Forum OpenACS Q&A: Response to Five 9s reliability, how would you do it?

Posted by David Walker on
I think DOS attacks are among the most difficult to deal with since they cane
be accomplished with spoofed packets.  The easiest solution is to not be
where the attack is hitting, something you might accomplish with your
geographical distribution plan.

The more bandwidth your ISP has the more options you have and the more
work that must be done to actually deny your service.

Many attacks become much easier to weather if you can deny them at a
firewall.  If you discover you are under attack from ICMP packets or packets on
a non mission critical port you can deny them and that will reduce the traffic
on your network (attack packets will still come in but no replies to them will
go out).

I'd suggest you don't offer 5 nines from the launch of the site but actually
starting at a later date so you can get the kinks worked out if any come up

Definitely look at every router, firewall, or piece of equipment between the
internet and your servers and make sure it is redundant.

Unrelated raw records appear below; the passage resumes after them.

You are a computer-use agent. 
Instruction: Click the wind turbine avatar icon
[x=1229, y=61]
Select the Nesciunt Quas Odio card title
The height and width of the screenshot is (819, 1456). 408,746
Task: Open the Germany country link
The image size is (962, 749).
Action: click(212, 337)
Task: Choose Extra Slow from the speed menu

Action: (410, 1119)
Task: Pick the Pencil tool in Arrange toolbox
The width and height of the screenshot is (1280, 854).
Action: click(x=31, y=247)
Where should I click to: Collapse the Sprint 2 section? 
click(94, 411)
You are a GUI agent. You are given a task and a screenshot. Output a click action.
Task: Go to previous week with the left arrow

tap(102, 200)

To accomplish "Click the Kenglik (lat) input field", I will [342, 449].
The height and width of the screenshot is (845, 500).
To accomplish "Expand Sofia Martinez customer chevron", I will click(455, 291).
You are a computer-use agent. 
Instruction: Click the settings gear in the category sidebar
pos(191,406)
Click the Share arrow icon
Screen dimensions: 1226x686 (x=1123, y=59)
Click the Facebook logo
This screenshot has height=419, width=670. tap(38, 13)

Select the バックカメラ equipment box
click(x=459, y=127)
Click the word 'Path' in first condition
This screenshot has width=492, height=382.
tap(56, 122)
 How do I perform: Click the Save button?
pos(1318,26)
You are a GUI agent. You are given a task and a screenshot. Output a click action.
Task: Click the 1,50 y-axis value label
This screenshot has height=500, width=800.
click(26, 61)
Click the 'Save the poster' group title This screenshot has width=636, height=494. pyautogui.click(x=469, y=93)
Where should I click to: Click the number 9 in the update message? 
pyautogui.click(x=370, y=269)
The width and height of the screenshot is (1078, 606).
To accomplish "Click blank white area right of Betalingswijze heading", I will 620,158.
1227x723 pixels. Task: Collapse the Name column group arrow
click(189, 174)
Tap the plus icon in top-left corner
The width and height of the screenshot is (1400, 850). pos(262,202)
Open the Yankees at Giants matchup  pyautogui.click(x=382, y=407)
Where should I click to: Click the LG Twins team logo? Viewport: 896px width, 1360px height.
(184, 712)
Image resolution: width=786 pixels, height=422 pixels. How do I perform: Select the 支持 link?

I'm curious how successful Oracle is at running redundant database servers.
On Postgres my strategy is to use redundant hot swappable disks and have
a backup computer available in case of trouble.  Try to accomplish 5 nines
with that strategy and you need a reasonally intelligent, educated person
sitting next to the servers at all times.  (Which you might need anyway)

Even if your ISP has a super-duper redundant power system (and they should
if you want this level of reliability) add your own UPS as well to cover any
incidents that may arise.  I've heard one suggestion of having redundant
power supplies, each connected to a different source of power that sounds
good to me.  If one power supply is connected to your UPS and one to the
ISP's power than you can handle a power problem from your ISP or you can
replace your UPS.

How does an dynamic site handle having 2 geographical locations?  It seems
very easy to end up with unsynced sites no matter what sync method you
would choose.

Make sure the customer knows that, just because they can't see the site
doesn't necessarily mean that it is down. (But probably does if you have
redundant geographical locations)